Set exercise: Return the material word for word, starting at its first line and ending at the line that contains "(x=257, y=165)", with both of those lines included. Leave the pictures out of your answer.

Data excerpts:
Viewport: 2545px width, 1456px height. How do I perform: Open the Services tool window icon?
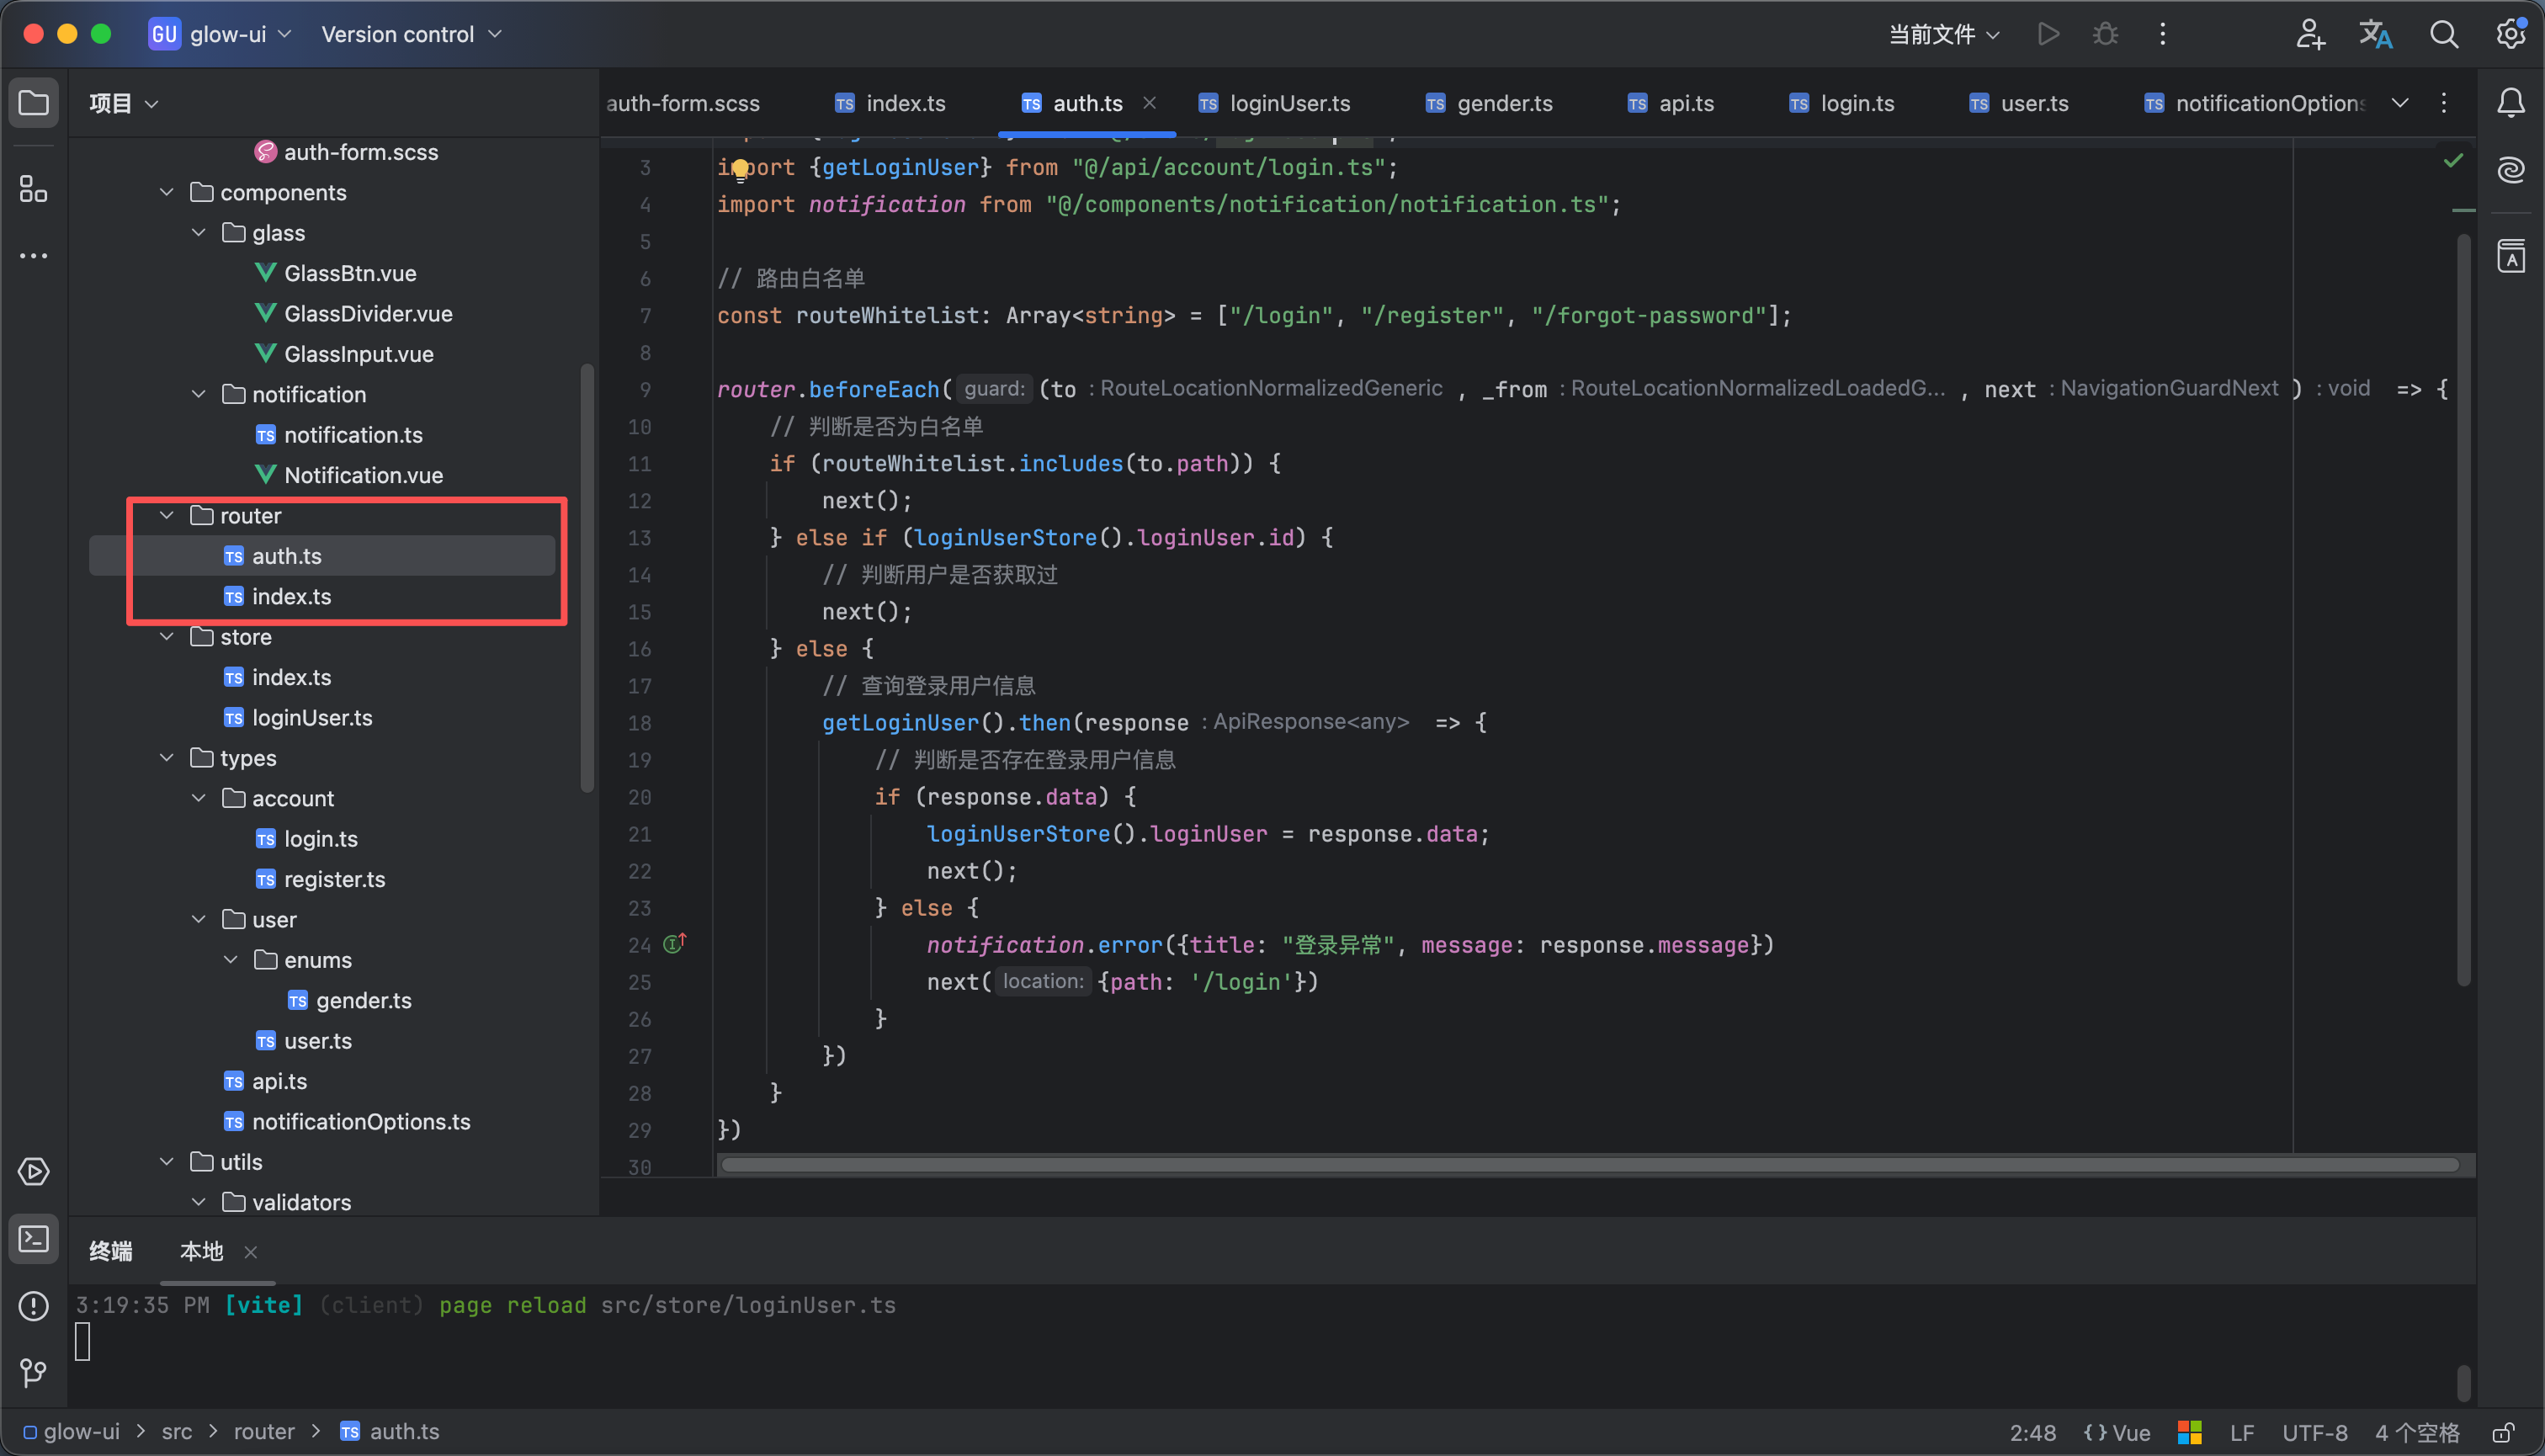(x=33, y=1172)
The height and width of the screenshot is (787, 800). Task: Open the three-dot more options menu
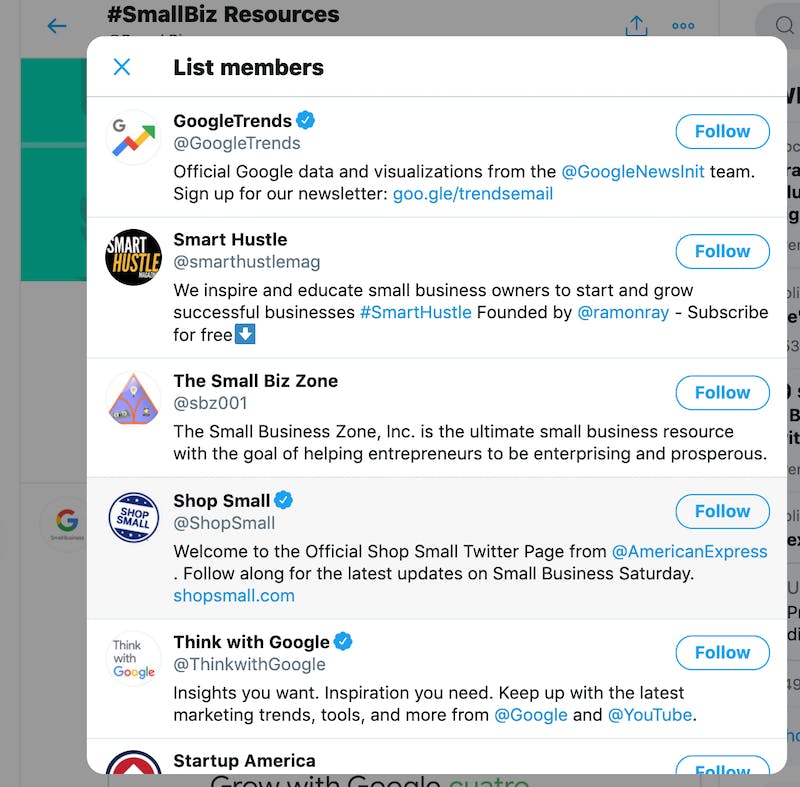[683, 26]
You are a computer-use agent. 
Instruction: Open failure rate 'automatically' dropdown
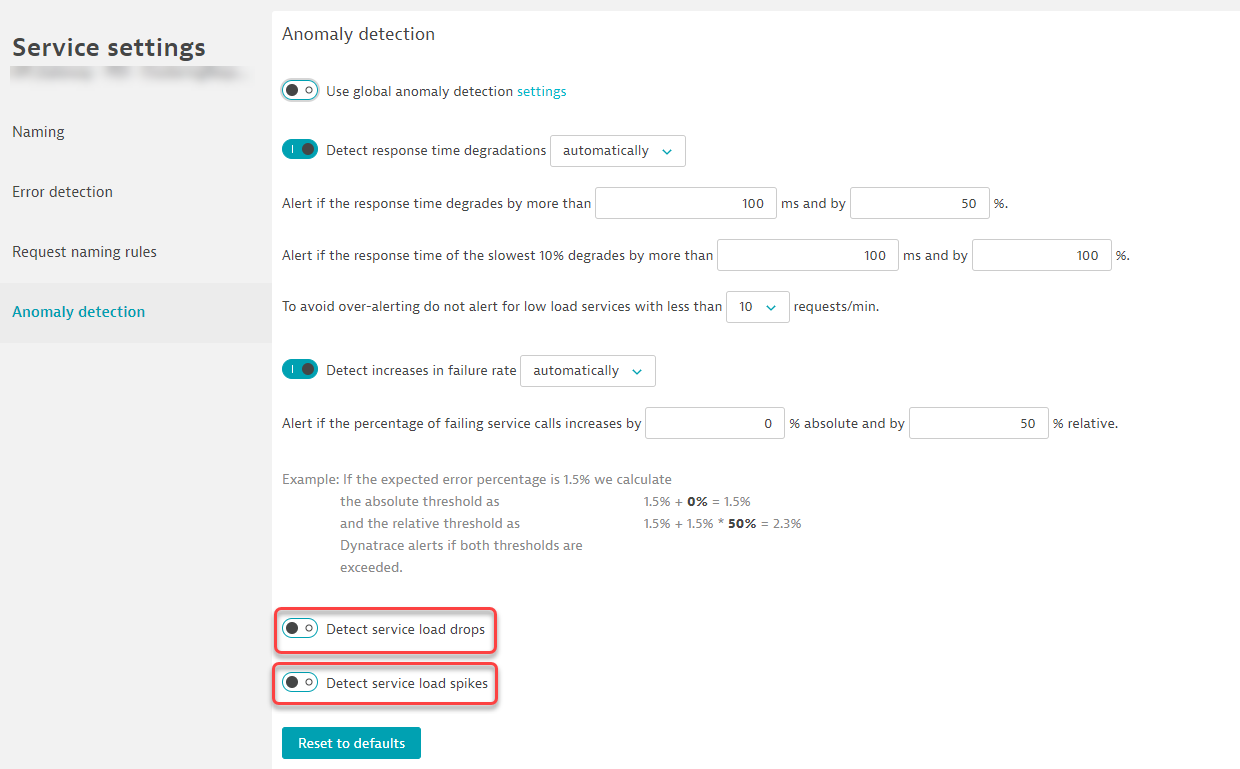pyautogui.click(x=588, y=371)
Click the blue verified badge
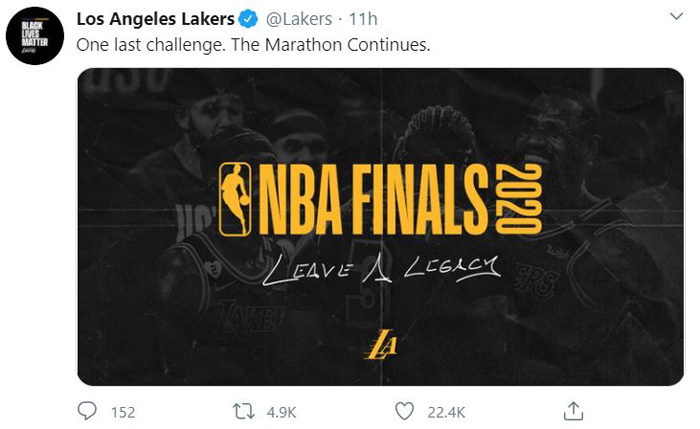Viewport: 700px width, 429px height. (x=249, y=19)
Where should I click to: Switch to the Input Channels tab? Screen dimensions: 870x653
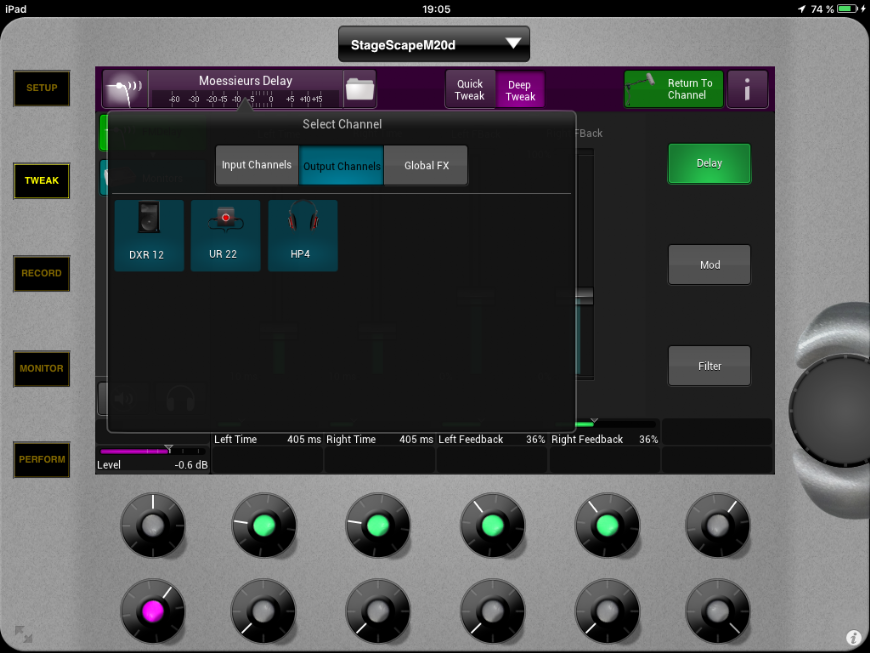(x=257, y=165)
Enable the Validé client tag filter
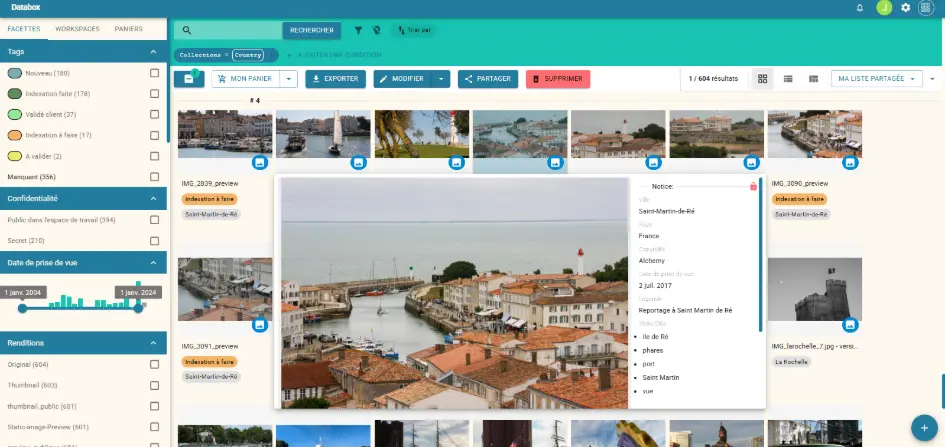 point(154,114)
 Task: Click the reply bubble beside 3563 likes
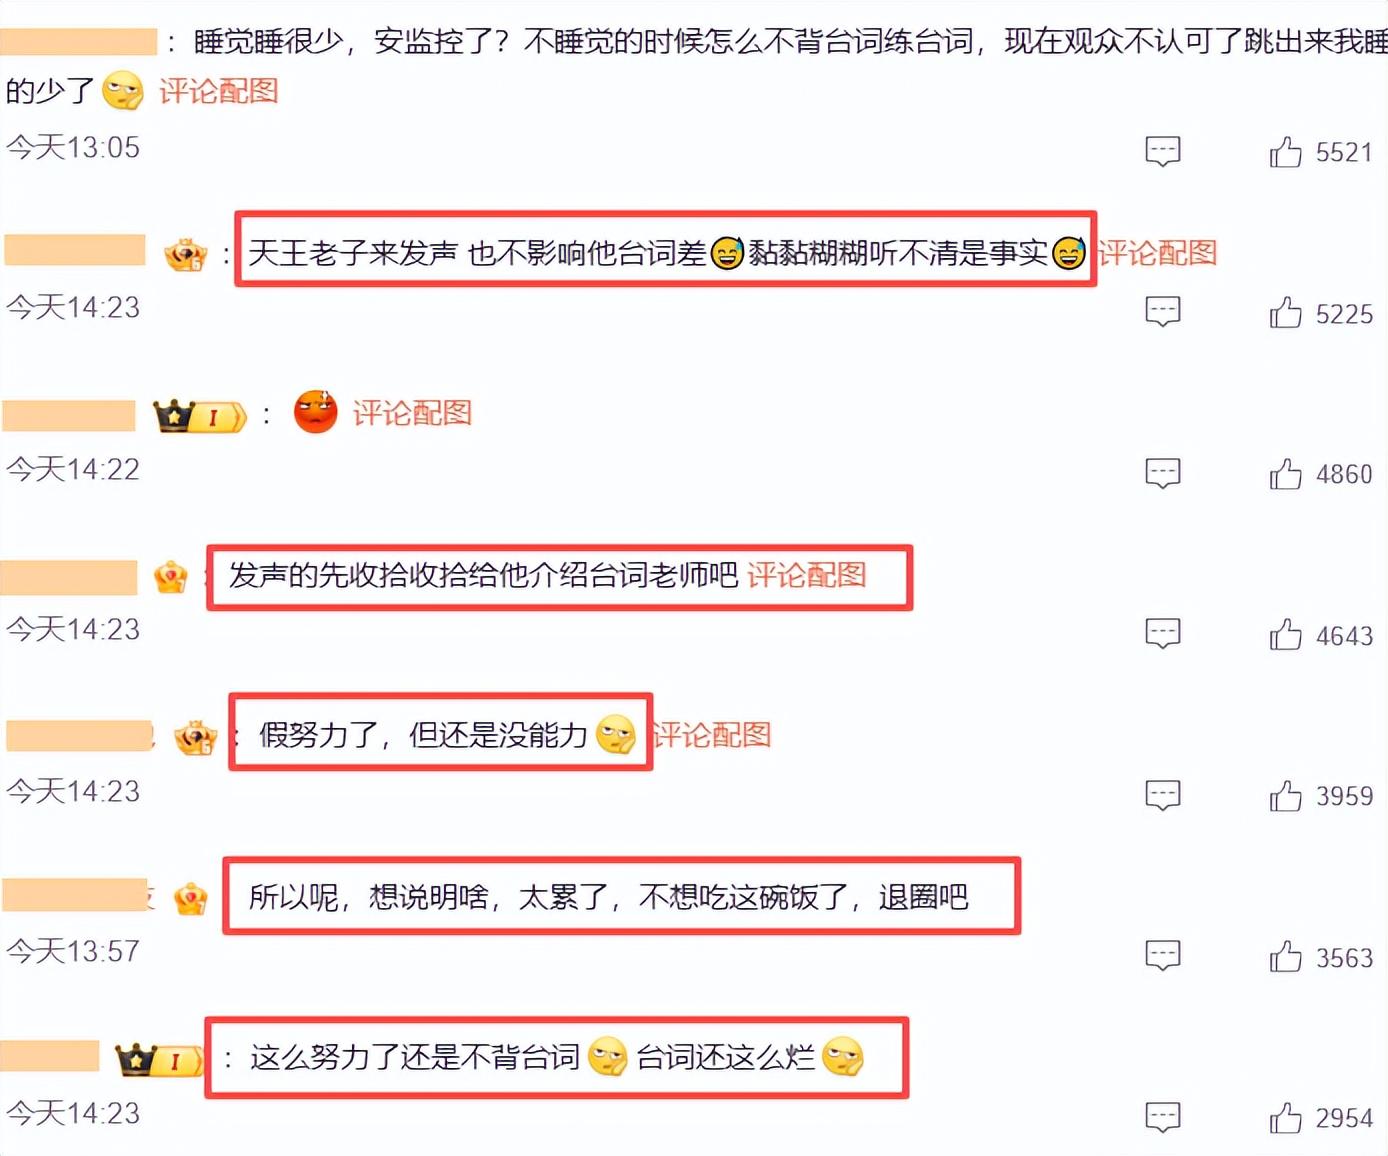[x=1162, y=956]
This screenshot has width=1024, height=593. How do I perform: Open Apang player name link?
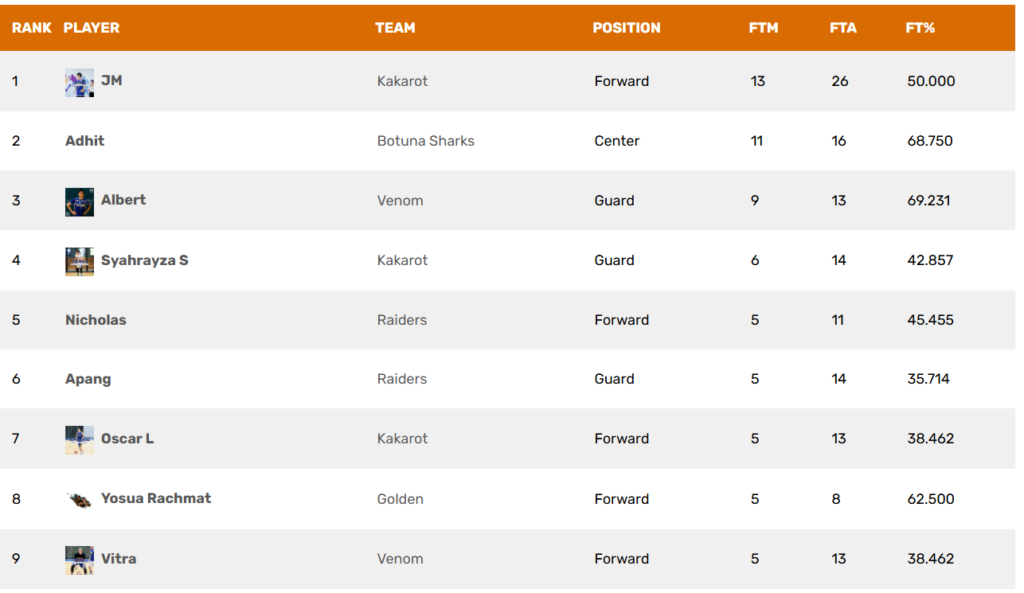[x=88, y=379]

Full solution:
Viewport: 2545px width, 1456px height. How do I perform: Open the Services tool window icon?
(x=33, y=1172)
The height and width of the screenshot is (787, 800). Task: Open the three-dot more options menu
[683, 26]
You are a computer-use agent. 
Instruction: Open failure rate 'automatically' dropdown
pyautogui.click(x=588, y=371)
Click the blue verified badge
Viewport: 700px width, 429px height. (x=249, y=19)
Where should I click to: Switch to the Input Channels tab? Screen dimensions: 870x653
(x=257, y=165)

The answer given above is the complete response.